The resilience of the DL-based model to the atypical or non-conventional channel derivations is fascinating. The model still learns relevant sleep patterns while solving the scoring tasks with high state-of-the-art performance on multiple large-scale-heterogeneous data cohorts. This result proves and strengthens the feasibility to exploit alternative channels to the AASM standard ones(e.g., wearable applications). Although this is a remarkable finding, it would be useful to further investigate the reasons why the DL model is still able to encode clinically valid information. DL has been criticized for its non-interpretability and its black-box behavior, factors that may actually limit its implementation in sleep centers. Future works, strongly linked to the hot topic of the explainable AI, should focus on solving the following open questions: which sleep patterns/features our DL algorithms are encoding/highlighting from the typical/atypical channel derivations? How each individual channel affects the performance of the DL algorithms?
AASM scoring rules have been widely criticized over the years, for various reasons. The scoring manual has been designed to consider the sleep stages almost as discrete entities. However, it is well-known that sleep should be viewed as a continuum/gradual transition from one stage to another. A growing consensus suggests that we should reconsider the AASM scoring rules and the entire scoring procedure. Given the high variability among the individual scorers and different sleep centers, more efforts should be made by the scientific community to improve the standardization of the scoring procedure. Perhaps the introduction, even partially, of automated procedure could help.
The inter-scorer variability inevitably affects the performance of any kind of algorithm, since all algorithms are learned from the noisy variability of labels. A very relevant finding of this paper is that the heterogeneity given by data coming from different sleep data centers (e.g., different sleep scorers) is much more relevant than the variability coming from patients affected by different sleep disorders. These latter insights raise a research question yet to be answered: i.e., how could we define and quantify the heterogeneity of a sleep database? To what extent could we consider a database heterogeneous enough, to allow the algorithm to generalize across different data domains/centers?

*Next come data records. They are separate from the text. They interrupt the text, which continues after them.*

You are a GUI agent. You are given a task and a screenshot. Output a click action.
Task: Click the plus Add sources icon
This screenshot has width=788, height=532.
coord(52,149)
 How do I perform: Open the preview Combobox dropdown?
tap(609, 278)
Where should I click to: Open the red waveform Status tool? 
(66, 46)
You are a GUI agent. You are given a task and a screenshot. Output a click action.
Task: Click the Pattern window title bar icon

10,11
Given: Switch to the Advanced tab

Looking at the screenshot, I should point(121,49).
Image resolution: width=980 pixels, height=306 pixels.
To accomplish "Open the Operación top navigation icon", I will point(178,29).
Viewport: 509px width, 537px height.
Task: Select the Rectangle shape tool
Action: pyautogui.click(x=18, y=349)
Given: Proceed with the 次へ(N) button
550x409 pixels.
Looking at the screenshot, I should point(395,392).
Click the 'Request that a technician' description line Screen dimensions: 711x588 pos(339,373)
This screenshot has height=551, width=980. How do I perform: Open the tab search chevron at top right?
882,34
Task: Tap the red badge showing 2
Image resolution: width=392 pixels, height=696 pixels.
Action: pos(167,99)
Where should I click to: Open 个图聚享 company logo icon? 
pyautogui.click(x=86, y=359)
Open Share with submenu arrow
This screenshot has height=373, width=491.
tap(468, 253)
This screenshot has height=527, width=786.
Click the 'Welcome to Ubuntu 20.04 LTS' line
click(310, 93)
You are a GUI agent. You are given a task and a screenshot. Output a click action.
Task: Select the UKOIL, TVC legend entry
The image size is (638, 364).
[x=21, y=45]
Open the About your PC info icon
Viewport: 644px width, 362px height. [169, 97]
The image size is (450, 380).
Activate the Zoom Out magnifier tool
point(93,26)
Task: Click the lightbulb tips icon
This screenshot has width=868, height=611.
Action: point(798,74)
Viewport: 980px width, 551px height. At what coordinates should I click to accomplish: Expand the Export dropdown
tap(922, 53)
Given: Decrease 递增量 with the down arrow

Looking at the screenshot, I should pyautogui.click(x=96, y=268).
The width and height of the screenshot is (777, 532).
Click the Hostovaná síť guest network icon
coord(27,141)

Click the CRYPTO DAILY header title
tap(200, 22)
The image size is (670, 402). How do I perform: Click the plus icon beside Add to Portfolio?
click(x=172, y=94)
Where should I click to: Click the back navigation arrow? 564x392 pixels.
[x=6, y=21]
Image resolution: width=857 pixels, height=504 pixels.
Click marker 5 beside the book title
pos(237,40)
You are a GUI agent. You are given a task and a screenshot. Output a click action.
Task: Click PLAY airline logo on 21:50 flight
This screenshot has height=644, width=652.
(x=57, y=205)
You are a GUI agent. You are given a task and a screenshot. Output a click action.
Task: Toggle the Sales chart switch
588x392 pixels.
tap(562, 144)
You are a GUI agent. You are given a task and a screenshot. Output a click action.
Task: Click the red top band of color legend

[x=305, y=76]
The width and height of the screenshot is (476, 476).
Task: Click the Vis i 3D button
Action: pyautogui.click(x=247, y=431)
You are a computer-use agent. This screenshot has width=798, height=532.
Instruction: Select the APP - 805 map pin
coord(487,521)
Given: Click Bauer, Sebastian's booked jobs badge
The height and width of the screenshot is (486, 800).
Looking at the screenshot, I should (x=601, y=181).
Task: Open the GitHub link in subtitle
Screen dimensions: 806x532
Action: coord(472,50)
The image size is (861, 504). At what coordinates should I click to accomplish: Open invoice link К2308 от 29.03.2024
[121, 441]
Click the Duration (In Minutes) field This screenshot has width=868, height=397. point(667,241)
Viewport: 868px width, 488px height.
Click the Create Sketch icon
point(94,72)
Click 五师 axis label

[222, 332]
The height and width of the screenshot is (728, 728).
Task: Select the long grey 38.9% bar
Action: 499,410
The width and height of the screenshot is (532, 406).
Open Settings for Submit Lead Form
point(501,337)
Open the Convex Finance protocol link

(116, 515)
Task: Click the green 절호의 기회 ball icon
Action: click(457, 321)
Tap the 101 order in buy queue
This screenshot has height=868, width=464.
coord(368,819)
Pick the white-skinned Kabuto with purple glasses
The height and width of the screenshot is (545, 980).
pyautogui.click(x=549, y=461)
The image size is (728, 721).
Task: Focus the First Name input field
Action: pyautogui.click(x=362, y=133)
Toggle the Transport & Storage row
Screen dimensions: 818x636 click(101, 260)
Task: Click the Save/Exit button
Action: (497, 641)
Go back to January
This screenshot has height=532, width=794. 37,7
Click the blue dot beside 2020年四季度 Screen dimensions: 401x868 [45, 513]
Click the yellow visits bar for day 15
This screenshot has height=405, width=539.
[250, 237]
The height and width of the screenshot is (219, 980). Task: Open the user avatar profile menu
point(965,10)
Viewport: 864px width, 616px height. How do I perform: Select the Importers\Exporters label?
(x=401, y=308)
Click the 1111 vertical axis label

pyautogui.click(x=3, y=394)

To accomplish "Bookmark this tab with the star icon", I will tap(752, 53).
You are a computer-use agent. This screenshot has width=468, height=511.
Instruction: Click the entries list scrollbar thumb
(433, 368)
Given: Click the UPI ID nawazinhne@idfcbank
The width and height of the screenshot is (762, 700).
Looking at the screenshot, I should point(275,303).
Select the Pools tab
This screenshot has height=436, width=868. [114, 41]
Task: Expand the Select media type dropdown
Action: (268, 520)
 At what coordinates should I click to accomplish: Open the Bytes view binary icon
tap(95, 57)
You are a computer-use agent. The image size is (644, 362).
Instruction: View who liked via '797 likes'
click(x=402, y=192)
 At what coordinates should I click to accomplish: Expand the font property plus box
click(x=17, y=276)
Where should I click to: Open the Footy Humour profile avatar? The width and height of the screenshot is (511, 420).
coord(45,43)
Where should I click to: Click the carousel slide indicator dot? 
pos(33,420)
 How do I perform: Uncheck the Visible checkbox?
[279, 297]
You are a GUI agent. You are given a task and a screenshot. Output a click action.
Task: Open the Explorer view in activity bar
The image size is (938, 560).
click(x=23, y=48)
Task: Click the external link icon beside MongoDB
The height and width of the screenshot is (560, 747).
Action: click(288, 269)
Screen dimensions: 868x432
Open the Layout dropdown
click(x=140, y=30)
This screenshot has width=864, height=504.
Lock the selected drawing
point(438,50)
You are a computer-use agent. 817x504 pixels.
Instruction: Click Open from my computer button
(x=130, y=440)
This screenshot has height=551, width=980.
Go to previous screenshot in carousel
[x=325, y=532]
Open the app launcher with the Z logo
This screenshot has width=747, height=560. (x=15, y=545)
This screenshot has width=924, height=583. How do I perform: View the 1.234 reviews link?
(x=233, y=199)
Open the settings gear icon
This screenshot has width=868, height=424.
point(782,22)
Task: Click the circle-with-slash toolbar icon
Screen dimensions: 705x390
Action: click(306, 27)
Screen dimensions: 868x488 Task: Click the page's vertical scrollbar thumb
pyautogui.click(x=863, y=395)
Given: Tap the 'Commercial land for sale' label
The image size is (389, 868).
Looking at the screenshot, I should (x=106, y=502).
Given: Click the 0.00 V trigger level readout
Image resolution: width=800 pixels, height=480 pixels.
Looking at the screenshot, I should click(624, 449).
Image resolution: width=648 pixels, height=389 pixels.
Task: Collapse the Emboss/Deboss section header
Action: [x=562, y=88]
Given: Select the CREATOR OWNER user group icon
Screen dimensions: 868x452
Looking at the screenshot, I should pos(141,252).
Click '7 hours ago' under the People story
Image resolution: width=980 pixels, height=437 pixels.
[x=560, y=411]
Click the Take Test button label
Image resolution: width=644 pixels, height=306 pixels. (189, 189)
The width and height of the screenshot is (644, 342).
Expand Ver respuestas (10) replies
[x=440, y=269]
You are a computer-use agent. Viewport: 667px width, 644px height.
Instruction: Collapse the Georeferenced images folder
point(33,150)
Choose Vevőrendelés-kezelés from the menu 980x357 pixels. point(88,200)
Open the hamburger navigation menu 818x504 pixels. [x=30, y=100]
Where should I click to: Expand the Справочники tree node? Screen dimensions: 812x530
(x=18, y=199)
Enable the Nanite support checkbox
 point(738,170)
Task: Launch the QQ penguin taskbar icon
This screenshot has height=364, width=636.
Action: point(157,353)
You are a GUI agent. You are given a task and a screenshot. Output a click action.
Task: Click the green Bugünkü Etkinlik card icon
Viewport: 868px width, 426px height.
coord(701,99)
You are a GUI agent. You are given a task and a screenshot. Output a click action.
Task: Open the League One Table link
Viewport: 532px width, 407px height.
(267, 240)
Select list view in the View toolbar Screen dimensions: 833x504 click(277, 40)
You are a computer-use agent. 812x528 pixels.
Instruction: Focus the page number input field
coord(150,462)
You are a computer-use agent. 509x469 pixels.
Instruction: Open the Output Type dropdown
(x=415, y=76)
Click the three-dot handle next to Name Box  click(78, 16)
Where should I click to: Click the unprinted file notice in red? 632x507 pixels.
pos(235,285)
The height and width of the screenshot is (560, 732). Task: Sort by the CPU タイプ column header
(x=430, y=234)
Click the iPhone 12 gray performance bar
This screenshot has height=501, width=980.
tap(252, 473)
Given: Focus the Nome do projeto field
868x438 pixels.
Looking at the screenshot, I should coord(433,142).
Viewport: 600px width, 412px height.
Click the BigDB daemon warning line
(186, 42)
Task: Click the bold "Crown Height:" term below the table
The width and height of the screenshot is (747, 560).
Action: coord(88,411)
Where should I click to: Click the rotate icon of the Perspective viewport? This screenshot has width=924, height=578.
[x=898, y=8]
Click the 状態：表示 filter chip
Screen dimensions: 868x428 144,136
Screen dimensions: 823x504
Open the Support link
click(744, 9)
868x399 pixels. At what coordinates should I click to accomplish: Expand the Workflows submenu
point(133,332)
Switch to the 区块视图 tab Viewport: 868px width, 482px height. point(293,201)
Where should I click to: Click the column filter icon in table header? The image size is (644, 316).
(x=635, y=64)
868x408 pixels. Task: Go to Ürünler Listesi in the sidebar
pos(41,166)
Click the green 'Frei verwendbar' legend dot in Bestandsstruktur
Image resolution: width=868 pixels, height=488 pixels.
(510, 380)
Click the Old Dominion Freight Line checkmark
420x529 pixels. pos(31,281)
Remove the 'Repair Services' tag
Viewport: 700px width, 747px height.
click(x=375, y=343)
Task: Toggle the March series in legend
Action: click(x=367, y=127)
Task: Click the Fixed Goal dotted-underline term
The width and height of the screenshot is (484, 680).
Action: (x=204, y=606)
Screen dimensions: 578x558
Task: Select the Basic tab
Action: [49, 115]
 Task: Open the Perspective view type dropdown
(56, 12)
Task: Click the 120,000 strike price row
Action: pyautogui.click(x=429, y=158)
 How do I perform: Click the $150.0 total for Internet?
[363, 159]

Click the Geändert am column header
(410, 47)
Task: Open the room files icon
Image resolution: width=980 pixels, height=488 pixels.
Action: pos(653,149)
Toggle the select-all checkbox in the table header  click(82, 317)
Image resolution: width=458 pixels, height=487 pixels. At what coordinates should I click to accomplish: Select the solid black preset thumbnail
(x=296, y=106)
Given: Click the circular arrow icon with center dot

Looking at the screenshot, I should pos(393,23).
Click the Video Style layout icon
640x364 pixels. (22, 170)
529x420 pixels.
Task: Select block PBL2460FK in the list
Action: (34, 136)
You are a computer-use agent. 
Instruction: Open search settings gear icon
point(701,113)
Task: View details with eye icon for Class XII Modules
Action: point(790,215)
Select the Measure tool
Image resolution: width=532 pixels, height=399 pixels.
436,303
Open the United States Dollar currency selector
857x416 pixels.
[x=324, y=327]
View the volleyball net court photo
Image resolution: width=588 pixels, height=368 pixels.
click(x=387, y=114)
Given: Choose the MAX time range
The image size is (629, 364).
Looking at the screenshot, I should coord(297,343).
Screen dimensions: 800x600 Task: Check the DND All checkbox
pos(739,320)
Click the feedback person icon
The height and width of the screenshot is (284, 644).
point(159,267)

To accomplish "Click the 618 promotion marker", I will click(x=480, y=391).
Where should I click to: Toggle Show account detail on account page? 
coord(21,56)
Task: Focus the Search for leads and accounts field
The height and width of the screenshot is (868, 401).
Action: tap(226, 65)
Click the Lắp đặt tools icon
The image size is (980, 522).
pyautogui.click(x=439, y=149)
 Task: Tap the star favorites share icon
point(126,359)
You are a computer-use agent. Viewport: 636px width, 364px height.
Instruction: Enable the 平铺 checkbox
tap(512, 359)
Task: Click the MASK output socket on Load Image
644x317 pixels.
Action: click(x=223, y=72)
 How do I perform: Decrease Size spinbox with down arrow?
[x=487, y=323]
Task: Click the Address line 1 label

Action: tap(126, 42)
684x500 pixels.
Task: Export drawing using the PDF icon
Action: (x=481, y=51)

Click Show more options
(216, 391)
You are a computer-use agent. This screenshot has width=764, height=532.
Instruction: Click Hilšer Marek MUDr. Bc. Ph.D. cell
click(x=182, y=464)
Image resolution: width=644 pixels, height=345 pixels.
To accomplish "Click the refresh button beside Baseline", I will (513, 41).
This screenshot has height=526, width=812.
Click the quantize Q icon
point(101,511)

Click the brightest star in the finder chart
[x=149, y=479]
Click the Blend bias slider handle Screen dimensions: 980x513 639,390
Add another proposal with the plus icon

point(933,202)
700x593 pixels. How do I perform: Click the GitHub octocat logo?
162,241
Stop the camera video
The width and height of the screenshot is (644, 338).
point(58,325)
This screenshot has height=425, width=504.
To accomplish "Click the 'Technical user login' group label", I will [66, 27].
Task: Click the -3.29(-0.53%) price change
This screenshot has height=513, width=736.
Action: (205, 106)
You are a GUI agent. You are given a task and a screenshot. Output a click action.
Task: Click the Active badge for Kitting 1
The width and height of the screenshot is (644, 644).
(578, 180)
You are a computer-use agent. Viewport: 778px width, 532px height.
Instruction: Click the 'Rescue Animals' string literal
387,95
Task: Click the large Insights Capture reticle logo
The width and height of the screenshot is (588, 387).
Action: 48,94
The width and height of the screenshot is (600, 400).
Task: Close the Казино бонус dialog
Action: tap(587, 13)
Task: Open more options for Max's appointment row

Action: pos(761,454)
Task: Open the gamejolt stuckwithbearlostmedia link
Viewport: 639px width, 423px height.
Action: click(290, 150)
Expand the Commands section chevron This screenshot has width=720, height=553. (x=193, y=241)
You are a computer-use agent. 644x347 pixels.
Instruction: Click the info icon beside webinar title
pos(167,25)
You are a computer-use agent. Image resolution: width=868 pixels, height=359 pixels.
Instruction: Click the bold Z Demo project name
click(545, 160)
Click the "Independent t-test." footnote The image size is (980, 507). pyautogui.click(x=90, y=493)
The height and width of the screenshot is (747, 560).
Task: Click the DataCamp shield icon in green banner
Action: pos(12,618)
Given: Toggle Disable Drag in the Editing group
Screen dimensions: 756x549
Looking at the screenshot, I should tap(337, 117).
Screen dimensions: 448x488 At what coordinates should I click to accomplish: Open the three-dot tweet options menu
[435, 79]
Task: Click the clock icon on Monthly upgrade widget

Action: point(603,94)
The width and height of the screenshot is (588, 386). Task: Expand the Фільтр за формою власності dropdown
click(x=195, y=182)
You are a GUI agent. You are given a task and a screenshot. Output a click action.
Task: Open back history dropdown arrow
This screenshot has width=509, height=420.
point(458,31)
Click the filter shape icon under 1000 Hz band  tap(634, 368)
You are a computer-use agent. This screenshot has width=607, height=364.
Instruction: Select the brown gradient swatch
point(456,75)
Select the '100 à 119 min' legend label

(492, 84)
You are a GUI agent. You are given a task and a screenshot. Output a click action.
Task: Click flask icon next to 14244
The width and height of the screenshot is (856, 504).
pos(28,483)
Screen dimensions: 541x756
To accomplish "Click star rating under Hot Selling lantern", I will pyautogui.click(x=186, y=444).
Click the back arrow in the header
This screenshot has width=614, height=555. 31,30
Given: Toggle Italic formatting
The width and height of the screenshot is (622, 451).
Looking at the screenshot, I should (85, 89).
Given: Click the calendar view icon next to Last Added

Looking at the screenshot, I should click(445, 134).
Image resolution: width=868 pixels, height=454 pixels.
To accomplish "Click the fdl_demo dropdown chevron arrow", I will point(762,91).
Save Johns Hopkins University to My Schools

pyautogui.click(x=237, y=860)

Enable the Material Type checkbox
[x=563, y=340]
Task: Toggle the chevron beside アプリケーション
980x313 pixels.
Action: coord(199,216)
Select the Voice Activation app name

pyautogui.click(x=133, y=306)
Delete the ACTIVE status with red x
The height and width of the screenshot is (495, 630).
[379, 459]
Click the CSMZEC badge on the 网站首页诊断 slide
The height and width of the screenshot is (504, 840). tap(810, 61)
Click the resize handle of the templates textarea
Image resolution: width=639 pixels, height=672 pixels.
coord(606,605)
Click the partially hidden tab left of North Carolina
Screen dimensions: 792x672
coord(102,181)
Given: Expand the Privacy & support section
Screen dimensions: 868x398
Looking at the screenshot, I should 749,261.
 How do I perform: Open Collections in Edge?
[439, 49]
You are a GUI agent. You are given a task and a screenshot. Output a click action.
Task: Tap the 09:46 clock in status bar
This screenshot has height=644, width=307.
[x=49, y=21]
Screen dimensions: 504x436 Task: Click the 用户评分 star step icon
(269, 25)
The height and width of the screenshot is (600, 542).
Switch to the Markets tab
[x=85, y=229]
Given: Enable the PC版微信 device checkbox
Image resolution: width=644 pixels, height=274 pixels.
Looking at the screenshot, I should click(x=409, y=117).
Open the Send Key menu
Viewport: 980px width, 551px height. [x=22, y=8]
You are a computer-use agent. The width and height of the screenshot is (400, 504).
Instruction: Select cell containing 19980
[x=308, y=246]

The age-related findings drive another important observation: the DL algorithm is intrinsically encoding age-related features, which may not be categorized into discrete age-subgroups. As sleep should be considered as a continuous physiological process, the hyperspace of features associated with the respective age-subgroups should be considered continuum as well. We are forcing the algorithm to learn sleep patterns based on the chronological age of the subjects, but there are many other factors that the DL model is taking into account. Certainly, biological age has an effect on sleep characteristics. Although the DL algorithm does not need to be guided with the chronological age information during its learning procedure, it may be that with a less optimal DL-based approach (e.g., architecture, number of channel derivation in input) age would still be useful information to give in input.
To our knowledge, our study on the automatic sleep scoring task is the largest in terms of a number of polysomnography recordings and diversity with respect to both patient clinical pathology and age spectrum.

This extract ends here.